(DIRECTION): Rewrite the lines of the material below, replacing "Click" with "Select" and changing nothing else. Leave the pictures out of your answer.

-- Begin --

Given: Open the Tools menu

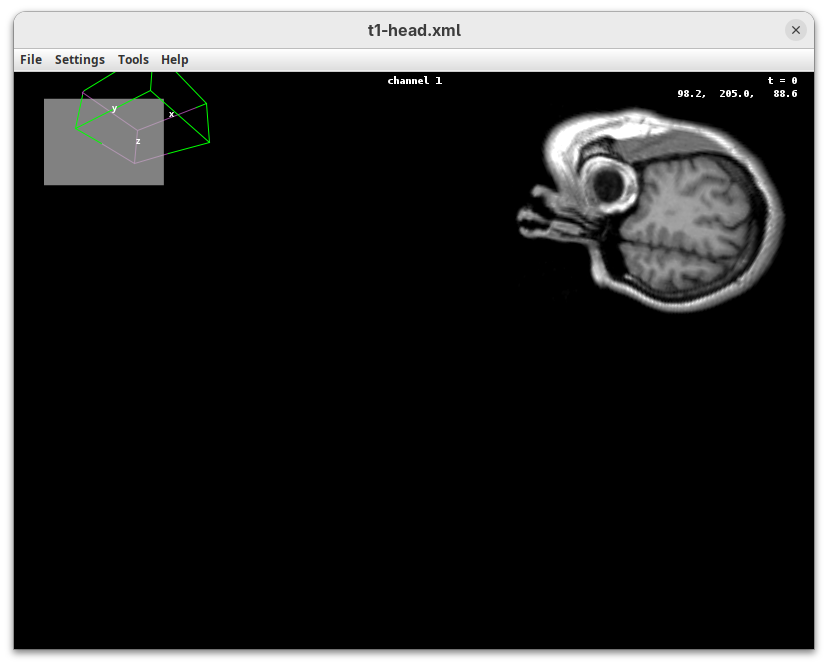Looking at the screenshot, I should point(133,60).
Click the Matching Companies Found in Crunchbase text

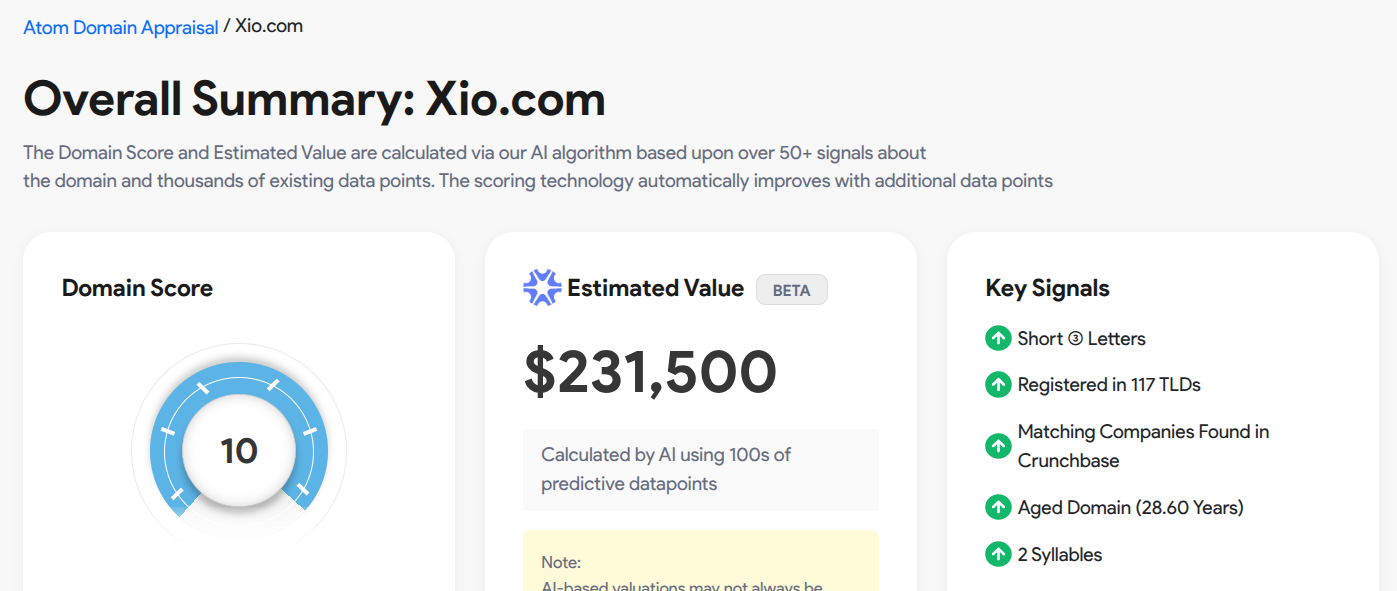(1143, 446)
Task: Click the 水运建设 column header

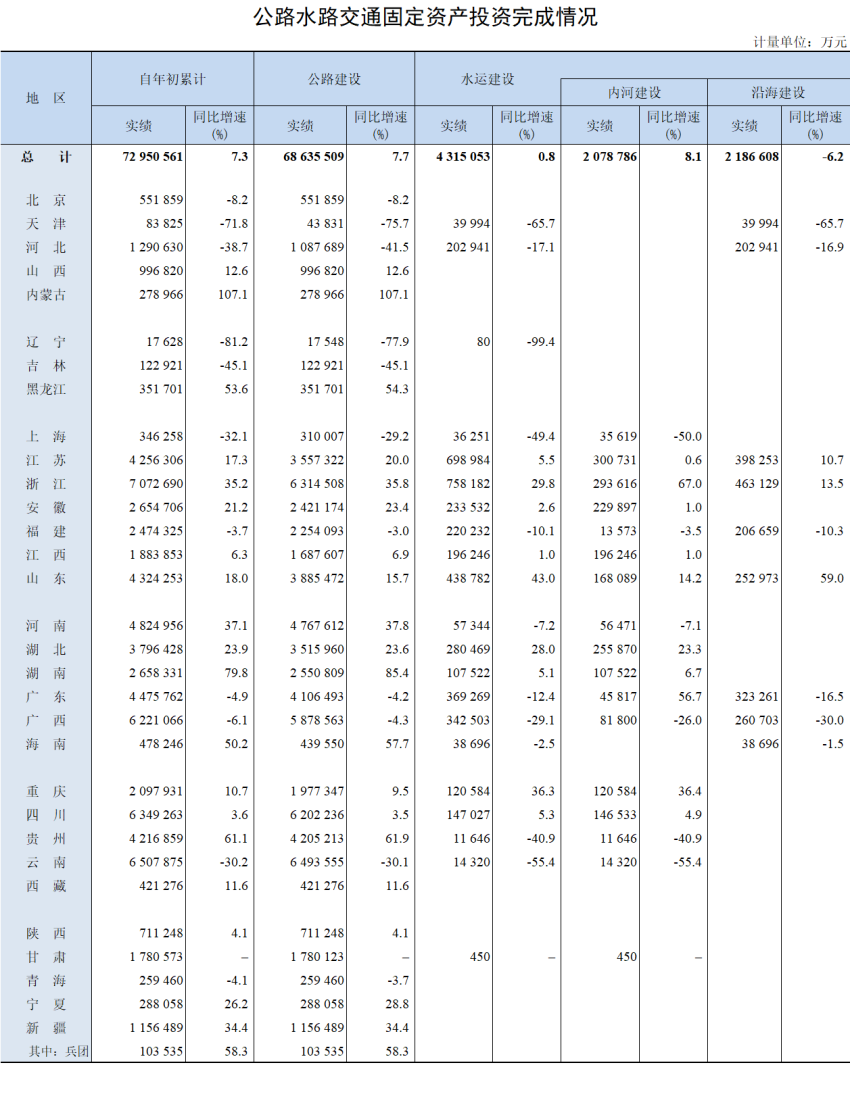Action: [x=487, y=78]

-- End --

(WRITTEN RESPONSE):
Given: Open the Tools menu

Looking at the screenshot, I should point(133,60).
Select the Matching Companies Found in Crunchbase text

(1143, 446)
Task: Select the 水运建设 column header

Action: [x=487, y=78]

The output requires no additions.